TASK STATEMENT — Needed from the data below: every line from the one with "Expand the purple side panel arrow" up to and including the one with "Given: Click the Learn more button", repeated exactly and with nothing else.

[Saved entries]
:::

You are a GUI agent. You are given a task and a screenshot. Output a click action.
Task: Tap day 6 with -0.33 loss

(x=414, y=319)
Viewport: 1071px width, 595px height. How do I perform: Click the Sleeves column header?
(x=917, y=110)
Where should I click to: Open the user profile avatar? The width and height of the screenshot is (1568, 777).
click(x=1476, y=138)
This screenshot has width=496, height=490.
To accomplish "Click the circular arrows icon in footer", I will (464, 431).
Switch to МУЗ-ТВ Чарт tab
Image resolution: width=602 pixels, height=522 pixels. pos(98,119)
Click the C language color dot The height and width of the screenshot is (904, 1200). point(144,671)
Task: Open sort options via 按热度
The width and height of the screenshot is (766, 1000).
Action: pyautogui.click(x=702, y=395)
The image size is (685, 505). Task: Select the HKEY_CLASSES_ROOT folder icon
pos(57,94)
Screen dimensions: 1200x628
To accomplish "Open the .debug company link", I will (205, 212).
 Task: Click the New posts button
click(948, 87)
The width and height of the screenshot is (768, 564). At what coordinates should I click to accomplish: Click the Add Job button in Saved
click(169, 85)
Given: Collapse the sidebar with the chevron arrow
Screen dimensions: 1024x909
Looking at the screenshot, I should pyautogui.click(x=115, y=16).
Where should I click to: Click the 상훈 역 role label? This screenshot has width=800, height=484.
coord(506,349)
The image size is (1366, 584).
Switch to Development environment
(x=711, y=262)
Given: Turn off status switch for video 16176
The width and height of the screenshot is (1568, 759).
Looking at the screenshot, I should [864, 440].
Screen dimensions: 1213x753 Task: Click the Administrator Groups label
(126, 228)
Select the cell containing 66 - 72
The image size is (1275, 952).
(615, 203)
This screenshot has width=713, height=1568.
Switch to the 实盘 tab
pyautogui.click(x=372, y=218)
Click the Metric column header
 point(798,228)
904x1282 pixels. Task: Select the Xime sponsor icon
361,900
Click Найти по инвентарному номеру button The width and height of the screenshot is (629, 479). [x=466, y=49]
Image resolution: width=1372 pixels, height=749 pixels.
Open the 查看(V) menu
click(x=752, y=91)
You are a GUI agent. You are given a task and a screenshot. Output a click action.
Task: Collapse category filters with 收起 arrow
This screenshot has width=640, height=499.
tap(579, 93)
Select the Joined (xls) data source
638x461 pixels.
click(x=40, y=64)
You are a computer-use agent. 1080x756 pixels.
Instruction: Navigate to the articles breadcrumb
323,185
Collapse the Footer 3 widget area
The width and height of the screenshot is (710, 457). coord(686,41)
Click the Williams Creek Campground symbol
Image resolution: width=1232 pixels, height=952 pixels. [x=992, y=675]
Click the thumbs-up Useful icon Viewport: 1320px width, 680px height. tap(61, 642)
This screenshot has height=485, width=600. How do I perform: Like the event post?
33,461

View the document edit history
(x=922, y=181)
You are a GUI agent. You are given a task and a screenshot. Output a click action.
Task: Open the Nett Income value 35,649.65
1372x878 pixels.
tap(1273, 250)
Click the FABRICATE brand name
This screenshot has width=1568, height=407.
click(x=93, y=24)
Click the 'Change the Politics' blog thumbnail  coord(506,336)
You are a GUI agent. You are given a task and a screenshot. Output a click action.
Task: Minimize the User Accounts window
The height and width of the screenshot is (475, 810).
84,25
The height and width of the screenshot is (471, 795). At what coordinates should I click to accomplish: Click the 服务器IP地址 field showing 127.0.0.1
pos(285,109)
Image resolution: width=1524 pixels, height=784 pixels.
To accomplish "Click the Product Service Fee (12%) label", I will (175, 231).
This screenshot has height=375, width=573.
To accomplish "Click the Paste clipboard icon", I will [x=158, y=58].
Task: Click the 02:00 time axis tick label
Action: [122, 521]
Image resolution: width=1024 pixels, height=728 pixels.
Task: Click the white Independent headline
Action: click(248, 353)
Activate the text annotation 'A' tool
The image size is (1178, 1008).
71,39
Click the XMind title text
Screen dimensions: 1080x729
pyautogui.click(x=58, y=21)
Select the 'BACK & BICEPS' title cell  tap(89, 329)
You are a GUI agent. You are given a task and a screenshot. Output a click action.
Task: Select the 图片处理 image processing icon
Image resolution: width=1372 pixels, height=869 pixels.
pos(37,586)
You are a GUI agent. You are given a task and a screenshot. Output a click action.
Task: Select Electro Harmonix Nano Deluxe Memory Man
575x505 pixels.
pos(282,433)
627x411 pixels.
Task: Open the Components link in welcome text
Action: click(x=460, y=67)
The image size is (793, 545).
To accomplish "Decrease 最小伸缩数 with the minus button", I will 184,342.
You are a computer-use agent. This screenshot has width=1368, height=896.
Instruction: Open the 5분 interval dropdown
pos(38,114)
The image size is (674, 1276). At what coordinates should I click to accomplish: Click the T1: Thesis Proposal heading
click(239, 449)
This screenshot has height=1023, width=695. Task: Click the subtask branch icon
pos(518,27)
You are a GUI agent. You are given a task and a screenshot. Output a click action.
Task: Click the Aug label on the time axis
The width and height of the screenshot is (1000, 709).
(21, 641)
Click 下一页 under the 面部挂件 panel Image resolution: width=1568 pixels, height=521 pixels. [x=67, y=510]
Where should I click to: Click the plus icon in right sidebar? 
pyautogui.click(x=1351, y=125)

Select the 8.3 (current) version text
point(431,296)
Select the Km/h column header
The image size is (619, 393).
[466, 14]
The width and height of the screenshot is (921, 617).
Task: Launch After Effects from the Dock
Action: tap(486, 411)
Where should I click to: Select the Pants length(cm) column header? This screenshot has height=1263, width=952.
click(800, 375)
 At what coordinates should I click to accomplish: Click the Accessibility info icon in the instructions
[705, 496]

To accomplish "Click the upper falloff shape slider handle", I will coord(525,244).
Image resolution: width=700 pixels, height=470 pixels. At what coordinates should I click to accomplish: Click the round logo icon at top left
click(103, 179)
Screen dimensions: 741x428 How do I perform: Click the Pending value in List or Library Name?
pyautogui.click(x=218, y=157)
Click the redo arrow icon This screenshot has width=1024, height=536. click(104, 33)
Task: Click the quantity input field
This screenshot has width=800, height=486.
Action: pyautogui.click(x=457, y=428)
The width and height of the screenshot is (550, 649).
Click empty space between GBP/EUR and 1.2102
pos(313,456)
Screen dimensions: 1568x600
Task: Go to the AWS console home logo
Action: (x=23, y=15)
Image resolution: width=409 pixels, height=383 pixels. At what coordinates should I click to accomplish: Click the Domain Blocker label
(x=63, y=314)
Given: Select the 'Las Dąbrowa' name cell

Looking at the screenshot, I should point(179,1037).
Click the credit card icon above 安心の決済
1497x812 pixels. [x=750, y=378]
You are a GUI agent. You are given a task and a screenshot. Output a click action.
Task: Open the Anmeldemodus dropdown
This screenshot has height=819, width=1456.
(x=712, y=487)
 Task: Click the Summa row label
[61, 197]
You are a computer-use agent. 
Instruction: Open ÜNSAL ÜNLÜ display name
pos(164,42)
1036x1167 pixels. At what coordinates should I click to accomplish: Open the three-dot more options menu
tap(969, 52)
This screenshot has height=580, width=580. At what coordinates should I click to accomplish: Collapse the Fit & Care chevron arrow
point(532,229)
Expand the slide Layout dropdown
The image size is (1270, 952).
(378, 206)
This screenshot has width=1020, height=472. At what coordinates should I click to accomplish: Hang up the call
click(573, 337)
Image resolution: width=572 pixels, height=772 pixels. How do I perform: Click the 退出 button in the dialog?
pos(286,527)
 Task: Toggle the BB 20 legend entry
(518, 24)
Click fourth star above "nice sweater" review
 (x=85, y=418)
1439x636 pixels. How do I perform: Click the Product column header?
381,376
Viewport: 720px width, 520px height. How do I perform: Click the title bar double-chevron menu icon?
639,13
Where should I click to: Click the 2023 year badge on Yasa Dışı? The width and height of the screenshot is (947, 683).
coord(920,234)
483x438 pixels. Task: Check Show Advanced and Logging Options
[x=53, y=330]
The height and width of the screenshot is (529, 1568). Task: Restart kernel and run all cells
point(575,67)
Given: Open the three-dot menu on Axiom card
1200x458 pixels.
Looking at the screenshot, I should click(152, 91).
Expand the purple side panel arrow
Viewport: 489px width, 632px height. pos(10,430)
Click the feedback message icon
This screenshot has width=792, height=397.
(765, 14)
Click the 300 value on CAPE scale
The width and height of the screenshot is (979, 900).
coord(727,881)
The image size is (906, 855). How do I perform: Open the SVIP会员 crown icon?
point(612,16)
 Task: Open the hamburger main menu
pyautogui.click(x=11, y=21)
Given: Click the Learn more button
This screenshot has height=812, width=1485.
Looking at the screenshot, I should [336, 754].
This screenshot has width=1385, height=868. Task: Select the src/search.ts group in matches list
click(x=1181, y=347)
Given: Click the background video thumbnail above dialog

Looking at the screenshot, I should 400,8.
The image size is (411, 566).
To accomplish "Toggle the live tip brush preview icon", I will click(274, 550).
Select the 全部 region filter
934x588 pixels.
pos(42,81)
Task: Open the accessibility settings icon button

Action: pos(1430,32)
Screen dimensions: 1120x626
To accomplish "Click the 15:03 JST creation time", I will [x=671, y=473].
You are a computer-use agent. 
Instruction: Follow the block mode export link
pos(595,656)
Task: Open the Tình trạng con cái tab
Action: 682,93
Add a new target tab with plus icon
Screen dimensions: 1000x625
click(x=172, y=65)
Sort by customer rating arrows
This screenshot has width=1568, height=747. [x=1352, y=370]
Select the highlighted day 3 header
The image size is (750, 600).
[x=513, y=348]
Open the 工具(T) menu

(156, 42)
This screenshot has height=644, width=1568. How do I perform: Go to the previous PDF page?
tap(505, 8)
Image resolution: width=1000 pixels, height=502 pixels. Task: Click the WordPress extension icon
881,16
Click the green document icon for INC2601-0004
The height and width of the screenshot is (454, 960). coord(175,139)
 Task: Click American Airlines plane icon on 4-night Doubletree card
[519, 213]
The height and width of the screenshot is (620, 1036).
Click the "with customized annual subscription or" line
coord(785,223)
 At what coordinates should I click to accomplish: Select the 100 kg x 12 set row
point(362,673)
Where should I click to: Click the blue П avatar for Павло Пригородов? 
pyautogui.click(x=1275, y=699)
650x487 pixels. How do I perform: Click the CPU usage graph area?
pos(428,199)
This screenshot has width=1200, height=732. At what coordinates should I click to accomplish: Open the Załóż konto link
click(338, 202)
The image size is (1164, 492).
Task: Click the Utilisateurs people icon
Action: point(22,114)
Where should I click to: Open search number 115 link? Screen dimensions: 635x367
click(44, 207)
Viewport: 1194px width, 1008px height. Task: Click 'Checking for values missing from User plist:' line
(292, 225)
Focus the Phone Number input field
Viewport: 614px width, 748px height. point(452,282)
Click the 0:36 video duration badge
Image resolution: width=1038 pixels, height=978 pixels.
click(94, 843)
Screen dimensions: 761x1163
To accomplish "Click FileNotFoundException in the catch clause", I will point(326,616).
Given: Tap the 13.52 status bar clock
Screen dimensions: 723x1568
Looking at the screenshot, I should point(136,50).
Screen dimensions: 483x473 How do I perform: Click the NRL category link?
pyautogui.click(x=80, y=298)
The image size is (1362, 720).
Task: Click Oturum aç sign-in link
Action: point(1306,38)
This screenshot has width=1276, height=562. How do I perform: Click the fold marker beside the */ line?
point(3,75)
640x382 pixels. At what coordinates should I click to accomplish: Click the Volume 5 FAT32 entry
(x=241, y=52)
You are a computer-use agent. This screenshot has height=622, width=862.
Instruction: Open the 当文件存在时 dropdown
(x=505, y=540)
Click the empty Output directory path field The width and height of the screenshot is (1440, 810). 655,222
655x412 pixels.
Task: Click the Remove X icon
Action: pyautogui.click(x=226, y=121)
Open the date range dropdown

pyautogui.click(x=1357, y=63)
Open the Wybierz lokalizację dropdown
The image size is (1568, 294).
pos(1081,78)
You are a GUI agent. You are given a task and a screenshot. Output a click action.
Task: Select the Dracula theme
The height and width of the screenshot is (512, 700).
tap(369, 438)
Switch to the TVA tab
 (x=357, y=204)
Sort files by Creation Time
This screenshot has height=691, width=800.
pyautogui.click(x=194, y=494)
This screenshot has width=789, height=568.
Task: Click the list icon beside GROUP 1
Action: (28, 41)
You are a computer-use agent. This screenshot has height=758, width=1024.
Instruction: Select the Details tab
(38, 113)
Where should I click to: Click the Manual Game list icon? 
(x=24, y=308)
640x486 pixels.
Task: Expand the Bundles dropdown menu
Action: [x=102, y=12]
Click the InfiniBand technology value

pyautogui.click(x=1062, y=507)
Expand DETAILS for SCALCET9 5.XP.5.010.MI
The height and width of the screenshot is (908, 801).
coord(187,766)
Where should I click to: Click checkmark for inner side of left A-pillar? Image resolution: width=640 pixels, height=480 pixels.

:::

EXPECTED ANSWER —
Expand the purple side panel arrow
Viewport: 489px width, 632px height. pos(10,430)
Click the feedback message icon
This screenshot has width=792, height=397.
(765, 14)
Click the 300 value on CAPE scale
The width and height of the screenshot is (979, 900).
coord(727,881)
The image size is (906, 855). How do I perform: Open the SVIP会员 crown icon?
point(612,16)
 Task: Open the hamburger main menu
pyautogui.click(x=11, y=21)
Given: Click the Learn more button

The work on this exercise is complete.